**Aim**
Reproduce word for word the lines that start with the line containing "Where should I click to: Click" and go on through the line containing "This screenshot has width=525, height=596.", with both of those lines included.

**Rows from a dataset**
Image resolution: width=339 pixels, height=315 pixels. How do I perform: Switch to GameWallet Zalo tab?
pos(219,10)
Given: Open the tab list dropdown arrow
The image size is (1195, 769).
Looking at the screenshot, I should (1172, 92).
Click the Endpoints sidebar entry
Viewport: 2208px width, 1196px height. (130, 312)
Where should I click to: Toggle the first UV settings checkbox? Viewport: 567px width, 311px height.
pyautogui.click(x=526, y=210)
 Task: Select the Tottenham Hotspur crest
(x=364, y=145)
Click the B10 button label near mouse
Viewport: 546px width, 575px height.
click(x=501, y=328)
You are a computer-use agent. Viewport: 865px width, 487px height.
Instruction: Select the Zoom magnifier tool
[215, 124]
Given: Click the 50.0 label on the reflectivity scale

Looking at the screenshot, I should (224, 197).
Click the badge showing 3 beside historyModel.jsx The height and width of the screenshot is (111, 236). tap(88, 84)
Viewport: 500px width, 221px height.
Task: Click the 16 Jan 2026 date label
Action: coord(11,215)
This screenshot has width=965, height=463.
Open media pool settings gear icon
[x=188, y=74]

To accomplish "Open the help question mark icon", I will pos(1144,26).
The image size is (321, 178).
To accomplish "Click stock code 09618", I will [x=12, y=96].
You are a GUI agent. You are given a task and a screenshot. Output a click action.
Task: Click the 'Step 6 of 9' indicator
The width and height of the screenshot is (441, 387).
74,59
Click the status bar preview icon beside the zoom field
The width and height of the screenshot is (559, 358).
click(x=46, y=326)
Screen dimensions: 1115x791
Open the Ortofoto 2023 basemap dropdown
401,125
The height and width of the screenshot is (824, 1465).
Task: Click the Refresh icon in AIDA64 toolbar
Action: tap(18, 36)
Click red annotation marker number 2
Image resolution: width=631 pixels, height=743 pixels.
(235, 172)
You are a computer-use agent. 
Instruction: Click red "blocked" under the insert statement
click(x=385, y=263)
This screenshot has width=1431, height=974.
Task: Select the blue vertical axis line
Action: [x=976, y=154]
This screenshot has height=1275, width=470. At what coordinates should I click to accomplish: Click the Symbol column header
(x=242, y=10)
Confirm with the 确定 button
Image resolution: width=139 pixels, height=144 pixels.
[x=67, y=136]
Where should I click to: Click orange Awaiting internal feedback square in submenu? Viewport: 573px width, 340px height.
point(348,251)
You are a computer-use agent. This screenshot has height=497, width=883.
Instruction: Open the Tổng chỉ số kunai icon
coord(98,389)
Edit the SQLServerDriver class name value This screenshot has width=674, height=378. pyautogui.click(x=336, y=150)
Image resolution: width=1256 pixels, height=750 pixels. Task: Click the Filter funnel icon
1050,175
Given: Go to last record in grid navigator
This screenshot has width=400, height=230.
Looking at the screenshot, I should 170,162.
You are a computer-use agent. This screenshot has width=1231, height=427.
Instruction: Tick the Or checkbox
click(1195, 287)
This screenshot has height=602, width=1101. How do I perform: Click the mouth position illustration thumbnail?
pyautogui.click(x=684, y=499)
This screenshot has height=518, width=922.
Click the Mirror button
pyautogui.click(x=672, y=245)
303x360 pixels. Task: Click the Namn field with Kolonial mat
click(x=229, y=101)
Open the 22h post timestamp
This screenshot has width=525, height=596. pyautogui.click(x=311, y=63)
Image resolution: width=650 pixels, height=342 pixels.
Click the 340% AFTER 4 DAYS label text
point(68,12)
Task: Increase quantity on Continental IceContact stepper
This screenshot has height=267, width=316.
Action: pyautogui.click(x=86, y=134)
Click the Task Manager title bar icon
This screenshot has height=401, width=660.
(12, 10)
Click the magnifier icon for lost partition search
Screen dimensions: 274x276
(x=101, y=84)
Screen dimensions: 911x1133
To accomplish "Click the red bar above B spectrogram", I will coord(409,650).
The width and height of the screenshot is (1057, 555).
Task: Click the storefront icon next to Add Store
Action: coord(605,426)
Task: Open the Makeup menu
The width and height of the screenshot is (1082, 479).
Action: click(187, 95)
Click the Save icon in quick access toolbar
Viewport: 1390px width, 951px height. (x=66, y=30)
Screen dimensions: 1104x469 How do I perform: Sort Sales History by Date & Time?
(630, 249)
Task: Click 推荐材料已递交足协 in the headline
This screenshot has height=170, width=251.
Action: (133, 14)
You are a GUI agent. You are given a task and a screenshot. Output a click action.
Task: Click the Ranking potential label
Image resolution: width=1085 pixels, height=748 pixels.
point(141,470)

**Exercise output**
Where should I click to: Click orange Awaiting internal feedback square in submenu? Viewport: 573px width, 340px height.
point(348,251)
You are a computer-use agent. This screenshot has height=497, width=883.
Instruction: Open the Tổng chỉ số kunai icon
coord(98,389)
Edit the SQLServerDriver class name value This screenshot has width=674, height=378. pyautogui.click(x=336, y=150)
Image resolution: width=1256 pixels, height=750 pixels. Task: Click the Filter funnel icon
1050,175
Given: Go to last record in grid navigator
This screenshot has width=400, height=230.
Looking at the screenshot, I should 170,162.
You are a computer-use agent. This screenshot has width=1231, height=427.
Instruction: Tick the Or checkbox
click(1195, 287)
This screenshot has height=602, width=1101. How do I perform: Click the mouth position illustration thumbnail?
pyautogui.click(x=684, y=499)
This screenshot has height=518, width=922.
Click the Mirror button
pyautogui.click(x=672, y=245)
303x360 pixels. Task: Click the Namn field with Kolonial mat
click(x=229, y=101)
Open the 22h post timestamp
This screenshot has width=525, height=596. pyautogui.click(x=311, y=63)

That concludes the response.